Prenatal Diagnostic Technology

In the 1980’s, Amniocentesis and Ultrasound technologies allowed for the identification of gender before birth. In the case of South Korea, this led to an increase in sex-selective abortions, causing the Sex Ratio at birth to be heavily male sided, while not being reflected in Infant mortality data. In India however, the lack of medical services in rural areas and for the urban poor have maintained Infanticide as a sex selection method.

Mechanisation of Agriculture

The same period saw the displacement of the traditional work of rural women with capital, making women's occupations increasingly impermanent and casualized [6]. Additionally, land reform redistributed land to male heads of the family, thereby alienating women from the means of production. Together, women become liabilities [7], deepening the loss of women's agency and importance of the dowry.

The

Solution

Solutions to the disparity require means to dismantle systems of oppression and incentivise girls' lives. Solutions need to address the ingrained social norms that uniquely continue inequality - counteract the dowry system, provide women and girls with greater agency and power.

Legalistic Solutions

Such as the prevention of ultrasound gender identification, banning of the dowry, have no impact due to their lack of enforcement. Policies that don’t challenge the status quo, like the 1992 Cradle Babies Program - a scheme for parents to give up their unwanted infants to government health centres - have had limited success … as parents have simply adopted different methods of killing baby girls [8].

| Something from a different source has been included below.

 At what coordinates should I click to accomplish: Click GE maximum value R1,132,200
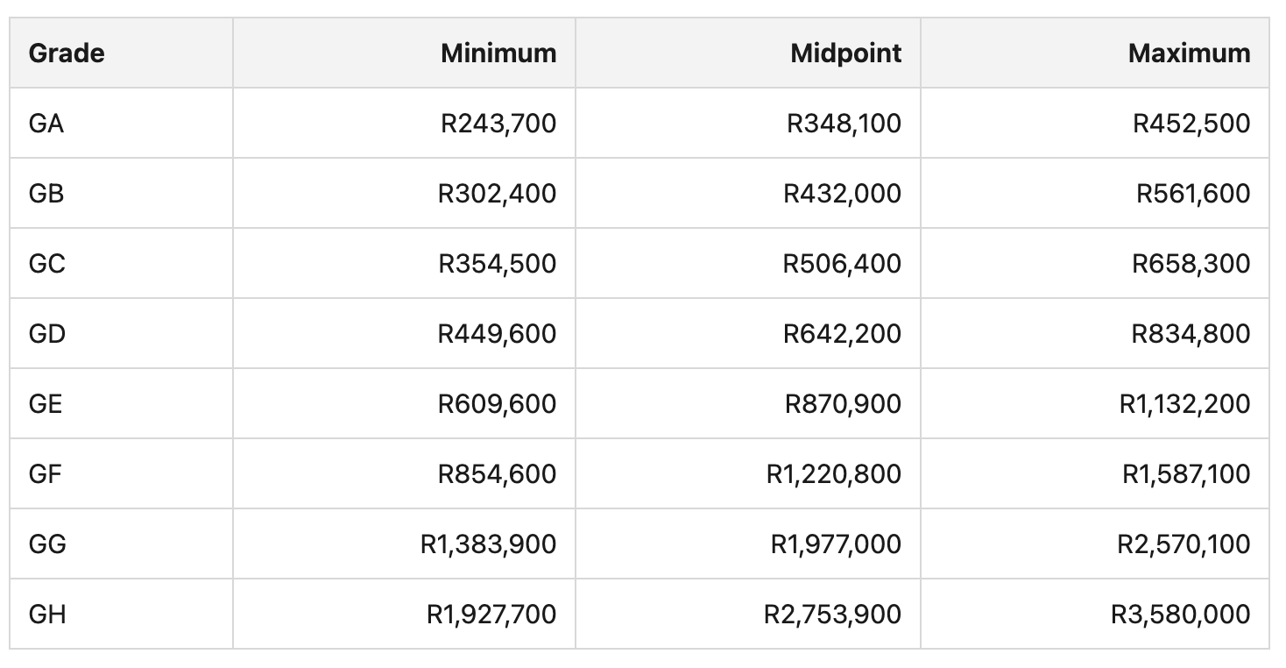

Cash Transfer based Solutions

Schemes such as the 2008 Dhanalakshmi Scheme, which provided cash payments to the families of girls that carry out necessary tasks (birth registration, immunization, completion of primary school, etc.). These policies have seen more progressive attitudes of beneficiary parents, and enhance the agency and position of girls.

Education based Solutions

The 2006 Care for Girls Campaign in China, assisted with a decline in male-dominated sex ratio at birth. It is a composite solution: consisting of small loans for daughter only families, while also providing health examinations, education, and training that provide an economic incentive to having a daughter. NGOs within India mirror these programs providing counselling to expectant mothers, monetary incentives and childcare support, health education [8], which have been important drivers of improving female infant mortality rates.

The

Future

Looking at trends from the last 30 years, we can forecast future developments. It depicts a rapid correction of Infant Mortality Rates, Due to the historic gender disparity of infant mortality, and recent success of current programs. It is predicted that, if current trends continue:

* Values from 2020 -> 2049 are predicted

This prediction anticipates the continued reduction of the life expectancy gap in previous years, a task made more difficult the closer to the median is reached. Such continuous change may require the abolition of the dowry system, and the dismantling of the ingrained social roles and status of Women in India.

The

End

  1. Sawyer, C.C. (2012). Child Mortality Estimation: Estimating Sex Differences in Childhood Mortality since the 1970s. PLoS Medicine, 9(8), 1-18.
  2. Hedge, R.S. (1999). Marking Bodies, Reproducing Violence: A Feminist Reading of Female Infanticide in South India. Violence Against Women, 5(5), 507–524.
  3. Maertens, A., & Chari A.V. (2020). What’s Your Child Worth? An Analysis of Expected Dowry Payments in Rural India. World Development 130, 1-12.
  4. UN Women. (2014). Dying to live: the gender dimension of child mortality in India. Retrieved on 09/05/21. https://www.unwomen.org/en/news/stories/2014/3/the-gender-dimensions-of-child-mortality-in-india
  5. Asian Center for Human Rights. (2016). Female Infanticide Worldwide: The case for action by the UN Human Rights Council.
  6. Sudha, S., & Rajan, S.I. (1999). Female Demographic Disadvantage in India 1981 - 1991: Sex Selective Abortions and Female Infanticide. Development and Change, 30, 585-618.
  7. Saravanan, S. (2002). Female infanticide in India: A review of literature. Social Change, 32, 58–66.
  8. Verma, P. (2005). Missing Miss India: Female Infanticide - Not a Practice of the Past. Off Our Backs, 35, 28-31.